*Task objective*:
Will you write out the data exactly, excluding every picture?

*Data excerpts*:
══════════════════════════════
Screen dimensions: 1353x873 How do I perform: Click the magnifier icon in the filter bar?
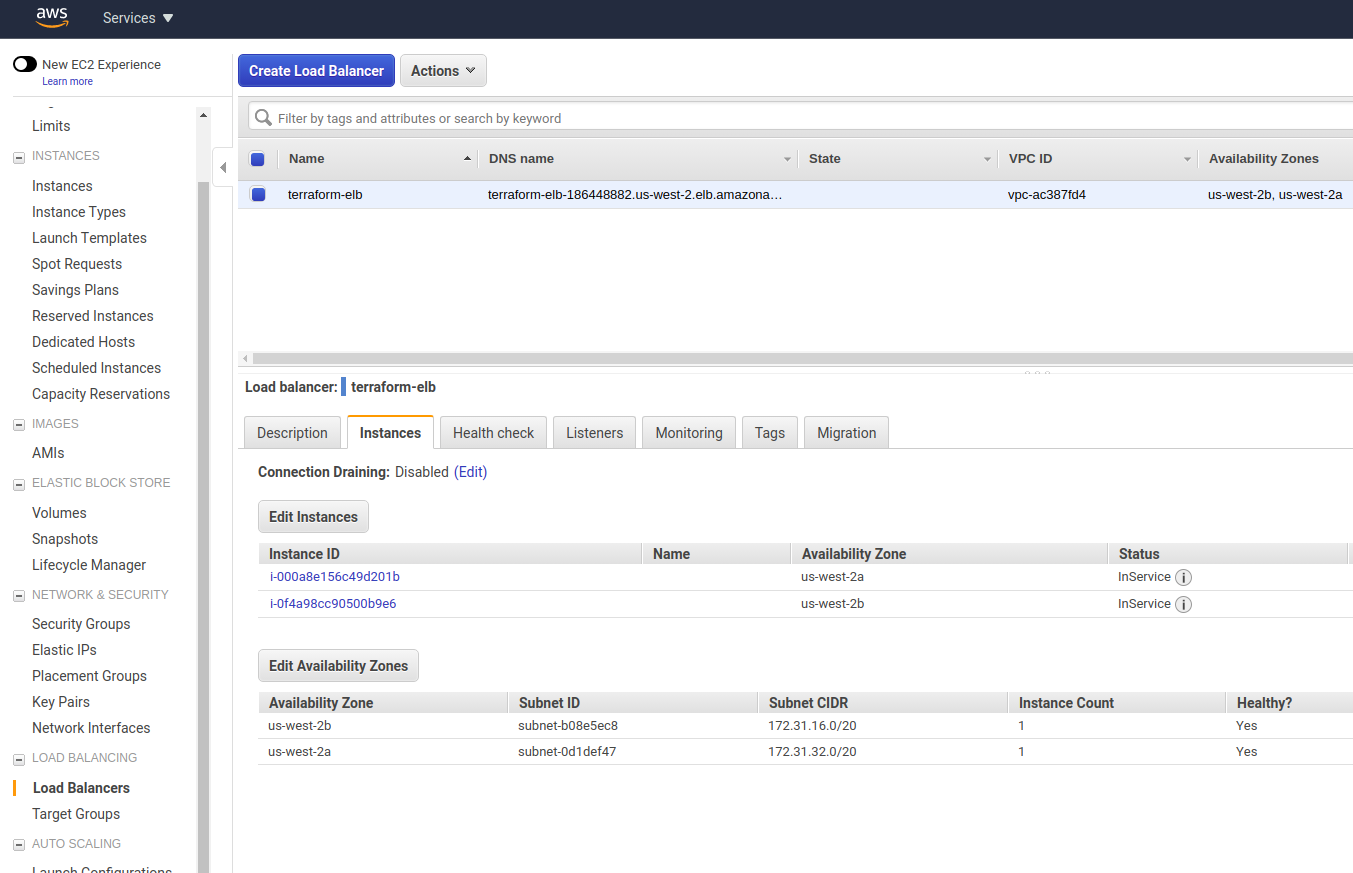[x=262, y=118]
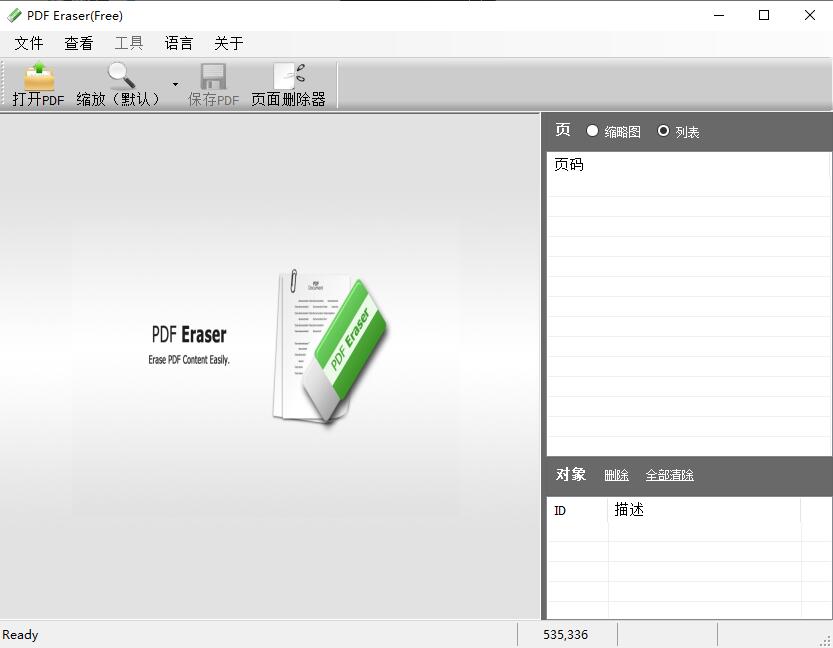Click the 打开PDF (Open PDF) toolbar icon
The width and height of the screenshot is (833, 648).
coord(38,77)
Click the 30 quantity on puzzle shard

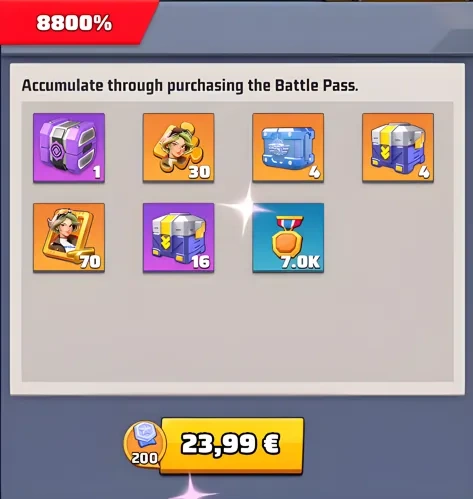tap(199, 172)
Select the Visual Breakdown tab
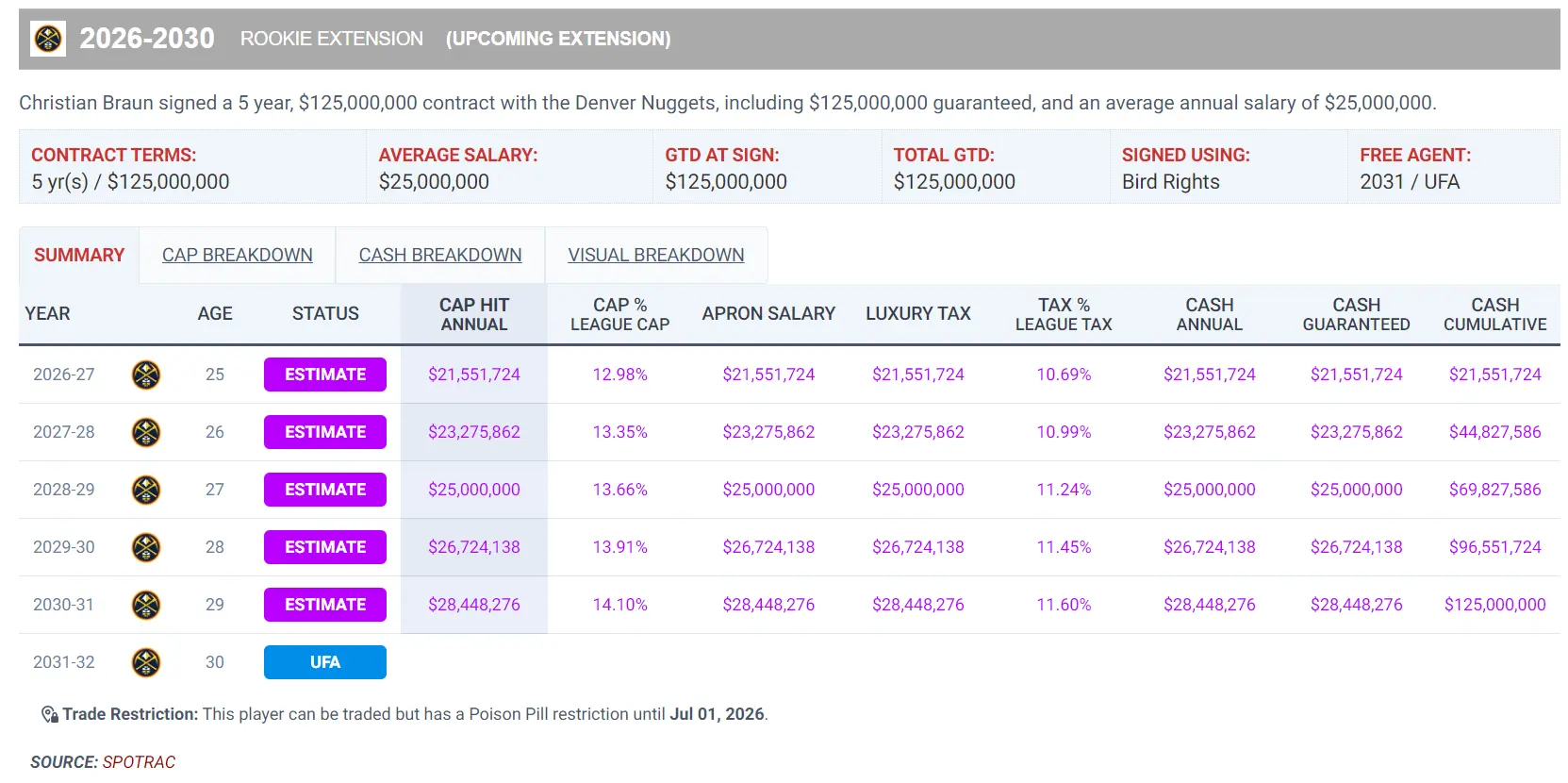The image size is (1568, 783). click(x=655, y=256)
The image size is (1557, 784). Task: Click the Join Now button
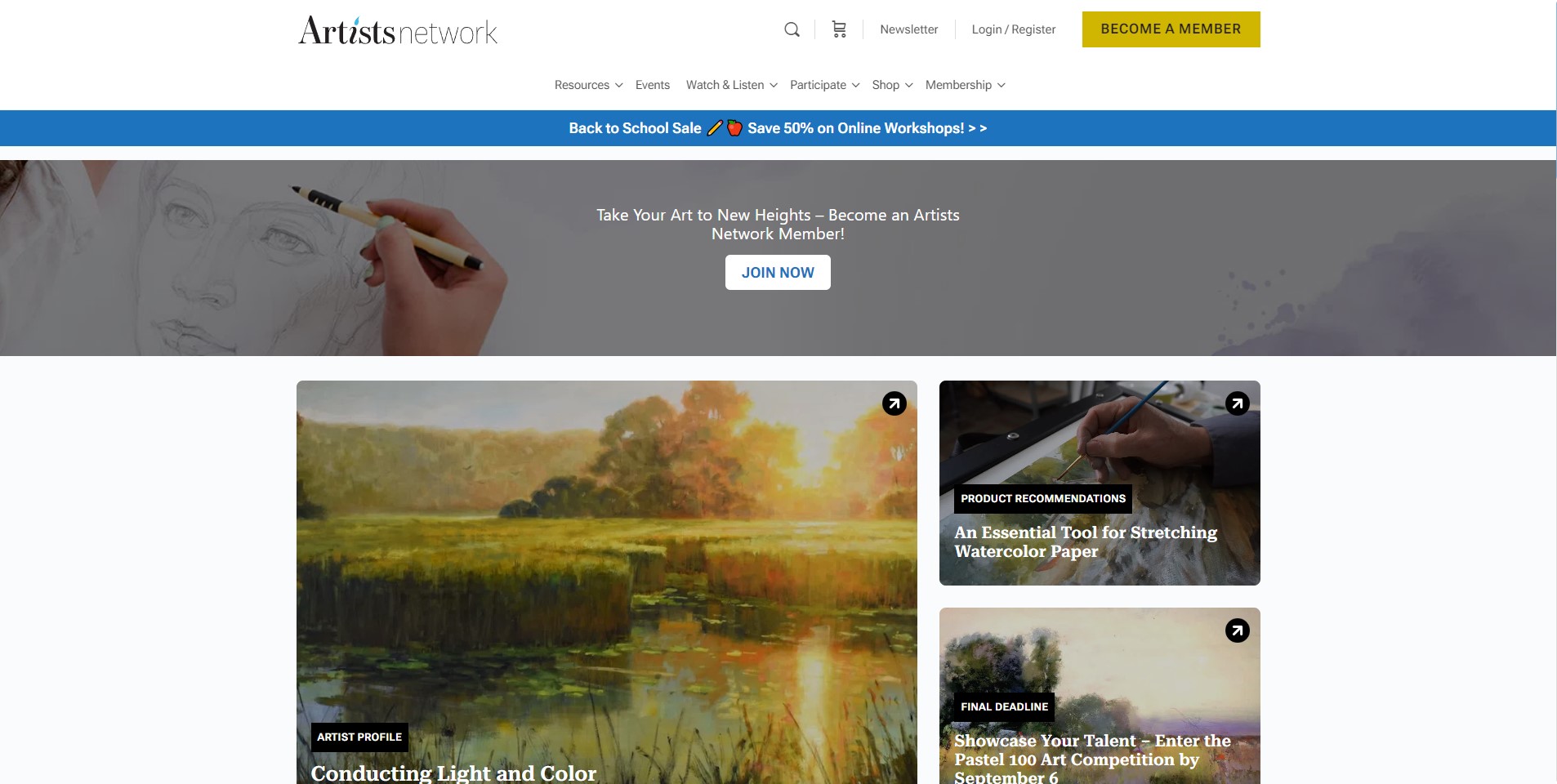(x=778, y=273)
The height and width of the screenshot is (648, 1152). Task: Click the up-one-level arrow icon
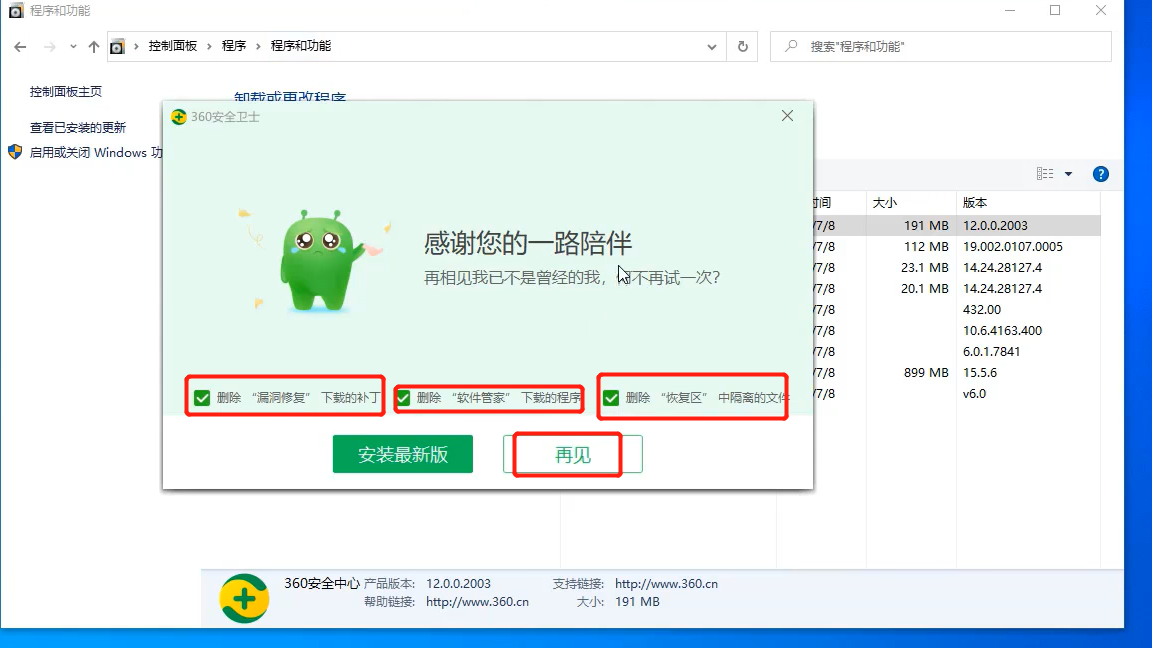coord(93,46)
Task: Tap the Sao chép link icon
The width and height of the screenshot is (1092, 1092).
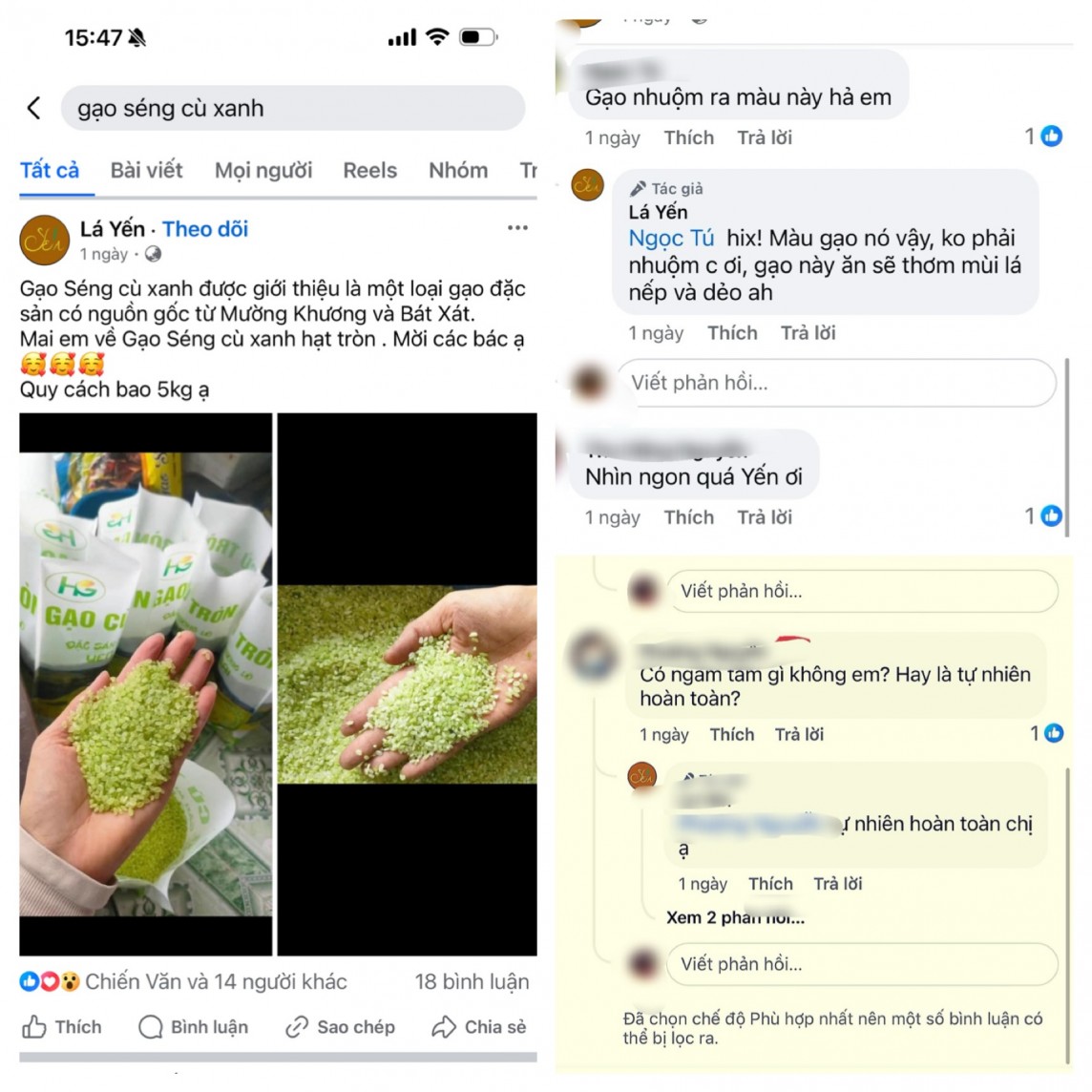Action: point(298,1026)
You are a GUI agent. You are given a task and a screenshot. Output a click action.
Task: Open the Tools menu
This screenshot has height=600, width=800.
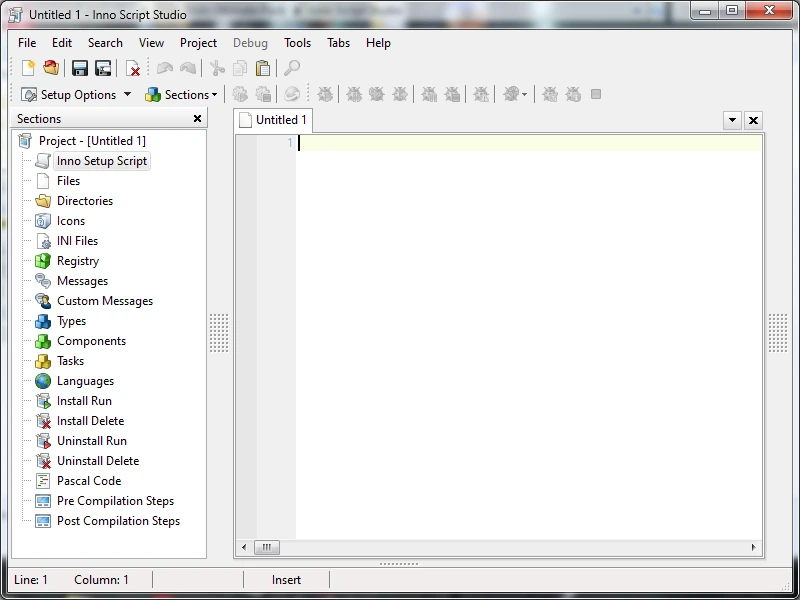point(297,43)
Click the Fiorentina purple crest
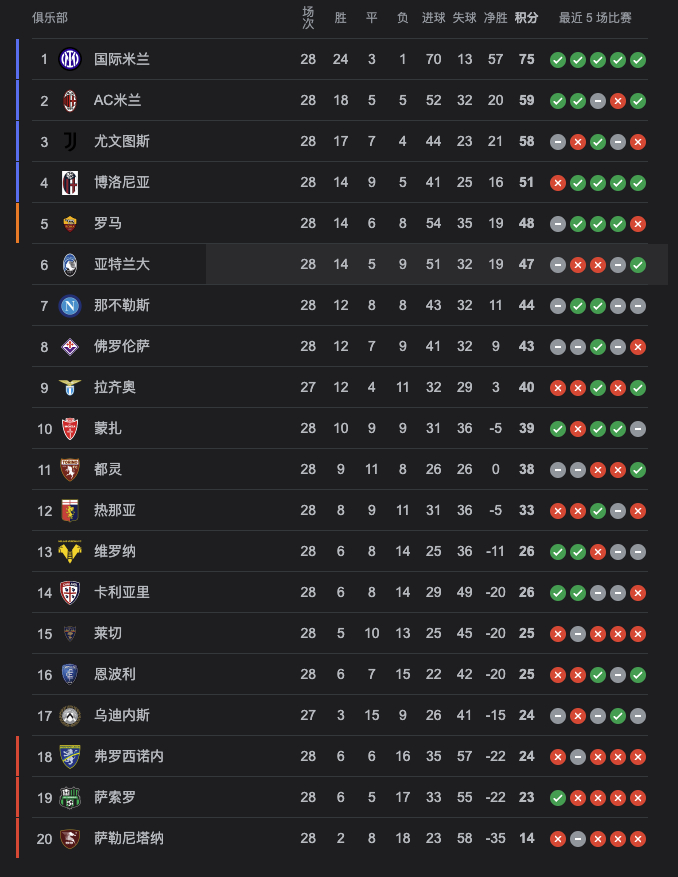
══════════════════════════════
*Final answer*:
Screen dimensions: 1353x873 How do I perform: Click the magnifier icon in the filter bar?
[x=262, y=118]
Click the 打开PDF (Open PDF) toolbar icon
The width and height of the screenshot is (833, 648).
coord(38,77)
Click the 30 quantity on puzzle shard

tap(199, 172)
Select the Visual Breakdown tab
The image size is (1568, 783). click(x=655, y=256)
The image size is (1557, 784). Task: Click the Join Now button
(x=778, y=273)
The height and width of the screenshot is (648, 1152). Task: Click the up-one-level arrow icon
coord(93,46)
Task: Tap the Sao chép link icon
The width and height of the screenshot is (1092, 1092).
Action: point(298,1026)
You are a GUI agent. You are given a task and a screenshot. Output a click action.
Task: Open the Tools menu
This screenshot has height=600, width=800.
point(297,43)
Click the Fiorentina purple crest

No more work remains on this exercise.